Outside of the large wooden door, she turns to me. “If you need anything, let me know.”

She leaves me alone and the room is cavernous.

“The die has been cast,” I repeat to myself as I stare at my suitcase. It’s waiting for me to unpack it, but my bedroom is too large to feel comfortable, and all I want to do is go home, away from this strange place with their strange words and ways.

“What did you say?” Finn asks from the doorway. He’s staring at me, waiting for my answer as he comes in and looks around my room.

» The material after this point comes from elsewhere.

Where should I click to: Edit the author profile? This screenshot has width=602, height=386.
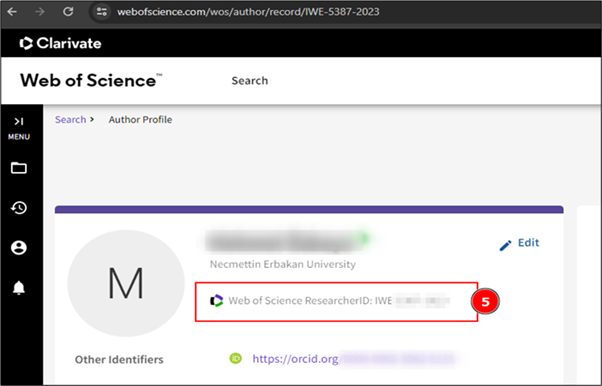coord(519,244)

“I like mine better,” he continues, without waiting for an answer.

I haven’t seen his yet, so I can’t argue, although I’m just happy that he didn’t ask me again what I’d said. The words don’t make any sense, and I don’t need for him to tell me that.

The die has been cast.

What does that mean?

Finn bounces across the room and tumbles into the blue velvet chair by the window. He squeaks the springs in the cushion, and stares out the giant windows.

“This place is huge,” he says, as if that isn’t obvious. “And Sabine told me that we get to have a dog.”